Step 2: Describe specific behavior. Don't attempt to guess at the motivation for the behavior. Discuss the actual behavior you saw, heard, or read. You cannot see someone being lazy or having a poor attitude or being mean. You can't!! You can see them being 15 minutes late 3 of the past 5 meetings. You can see a scout push another scout. Tell them what you saw, heard or read, not what you concluded from their actions. Avoid labels. Ineffective: "I'm tired of you bullying other scouts. Quit being so mean!" More Effective: "Jack, when you start talking, when others are in mid-sentence; when you make comments about people being “stupid”; Key words: "When you...”

Step 3: Describe the impact of behavior Most people understand that actions have consequences. Sometimes people are aware of their actions' consequences and sometimes they are not. Sometimes they are genuinely unaware of negative repercussions. Remember that no one ever acts in a way that they believe is irrational: their behavior always makes sense to them. Once you have described what you observed, tell them what you felt or what impact it had on you and/or the group. Ineffective: "How come you can't get your paperwork on your Eagle project finished?" More Effective: "Jack, when you start talking, when others are in mid-sentence; here's what happens, the other person feels like what they were saying, wasn’t worth listening to.” Key words: "Here's what happens..."

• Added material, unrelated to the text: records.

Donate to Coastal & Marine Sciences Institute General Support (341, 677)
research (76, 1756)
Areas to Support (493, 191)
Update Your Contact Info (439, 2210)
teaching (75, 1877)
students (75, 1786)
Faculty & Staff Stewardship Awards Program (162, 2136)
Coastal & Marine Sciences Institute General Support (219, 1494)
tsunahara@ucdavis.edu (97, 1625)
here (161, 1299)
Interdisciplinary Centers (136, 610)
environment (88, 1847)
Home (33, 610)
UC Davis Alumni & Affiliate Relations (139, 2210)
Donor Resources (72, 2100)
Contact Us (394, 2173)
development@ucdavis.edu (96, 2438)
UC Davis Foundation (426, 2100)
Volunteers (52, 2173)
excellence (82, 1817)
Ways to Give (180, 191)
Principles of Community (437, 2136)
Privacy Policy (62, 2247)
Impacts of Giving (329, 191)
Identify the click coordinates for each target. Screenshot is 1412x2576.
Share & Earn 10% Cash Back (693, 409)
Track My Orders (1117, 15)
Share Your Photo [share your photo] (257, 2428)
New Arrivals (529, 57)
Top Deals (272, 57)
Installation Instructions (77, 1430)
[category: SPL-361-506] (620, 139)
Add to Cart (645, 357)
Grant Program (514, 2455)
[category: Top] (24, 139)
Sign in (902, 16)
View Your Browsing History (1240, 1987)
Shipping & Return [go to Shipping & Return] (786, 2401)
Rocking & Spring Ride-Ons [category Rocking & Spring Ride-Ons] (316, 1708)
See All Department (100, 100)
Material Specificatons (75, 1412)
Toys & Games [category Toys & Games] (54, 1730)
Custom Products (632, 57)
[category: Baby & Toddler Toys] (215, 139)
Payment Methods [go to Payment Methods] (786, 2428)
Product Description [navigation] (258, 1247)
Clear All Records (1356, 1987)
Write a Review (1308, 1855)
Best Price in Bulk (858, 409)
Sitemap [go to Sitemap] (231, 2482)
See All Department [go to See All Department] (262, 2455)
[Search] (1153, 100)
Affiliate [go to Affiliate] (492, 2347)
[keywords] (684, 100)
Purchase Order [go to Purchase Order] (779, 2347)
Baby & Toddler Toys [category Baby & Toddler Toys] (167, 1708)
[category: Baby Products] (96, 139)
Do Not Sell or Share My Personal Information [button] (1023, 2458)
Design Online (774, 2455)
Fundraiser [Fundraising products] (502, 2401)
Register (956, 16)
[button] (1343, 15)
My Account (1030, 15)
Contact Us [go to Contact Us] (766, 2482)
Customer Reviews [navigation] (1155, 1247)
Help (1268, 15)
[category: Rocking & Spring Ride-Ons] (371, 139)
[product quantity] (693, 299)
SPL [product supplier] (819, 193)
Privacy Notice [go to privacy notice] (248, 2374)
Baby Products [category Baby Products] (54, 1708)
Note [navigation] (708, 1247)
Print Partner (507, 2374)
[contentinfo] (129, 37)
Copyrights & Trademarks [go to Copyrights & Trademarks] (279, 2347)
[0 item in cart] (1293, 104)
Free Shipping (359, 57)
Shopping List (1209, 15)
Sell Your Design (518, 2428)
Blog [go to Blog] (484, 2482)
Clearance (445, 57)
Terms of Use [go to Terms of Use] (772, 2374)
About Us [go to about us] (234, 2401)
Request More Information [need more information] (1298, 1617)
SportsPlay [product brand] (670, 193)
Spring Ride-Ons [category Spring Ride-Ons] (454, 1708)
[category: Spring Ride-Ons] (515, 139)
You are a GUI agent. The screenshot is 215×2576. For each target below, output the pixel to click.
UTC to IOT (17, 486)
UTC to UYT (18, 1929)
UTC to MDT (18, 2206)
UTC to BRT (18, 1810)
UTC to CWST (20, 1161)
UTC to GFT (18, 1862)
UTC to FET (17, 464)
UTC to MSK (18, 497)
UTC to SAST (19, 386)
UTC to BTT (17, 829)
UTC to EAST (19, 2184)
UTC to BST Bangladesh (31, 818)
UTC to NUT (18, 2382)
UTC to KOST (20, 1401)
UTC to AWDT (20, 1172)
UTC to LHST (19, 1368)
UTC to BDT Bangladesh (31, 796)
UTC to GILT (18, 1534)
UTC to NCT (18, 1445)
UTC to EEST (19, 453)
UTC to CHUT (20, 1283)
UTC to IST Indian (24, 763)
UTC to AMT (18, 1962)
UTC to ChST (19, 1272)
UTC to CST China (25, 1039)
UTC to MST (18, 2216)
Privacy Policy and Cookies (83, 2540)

Step Four: Discuss next steps With positive feedback, reinforce the continuation of the sought after behavior. Being explicit that you want it to continue increases the chances that it will be continued. To prevent people from dismissing the feedback, ask a question that gets them thinking about the behavior. When the feedback is corrective, and the recipient has verified that they understand what they did and its impact, it is time to work out how to change the behavior in the future. The recipient must really own their efforts. If you simply impose a change, they will be less likely to enact the change. Ask open-ended questions to start this process, such as: "What do you think you can do in this area?" "How should we approach this?" Ineffective: "So what you need to do, Jack, is control your temper." More Effective: "What can you do about this? How can I help you?" "Any thoughts on how you can eliminate this minor issue?" Key words: "What can you do about this?"

Summary 1. Ask 2. Describe the behavior 3. Describe the impact of the behavior 4. Discuss next steps

Feel, Felt, Found How you can help the Scout know you understand: With these words you can help them understand that you are there for them and that their feelings matter. “In this type of situation I understand how you feel.” “When I was your age I have felt just as you do.” “In this type of situation I have found that it is best to handle things this way…”

LET’S PRACTICE!!! Groups of 3 Instructions: 1 Sender 1 Receiver 1 Observer Instructions: Read your card Sender begins by starting the process When finished, observer, give feedback to the sender Rotate.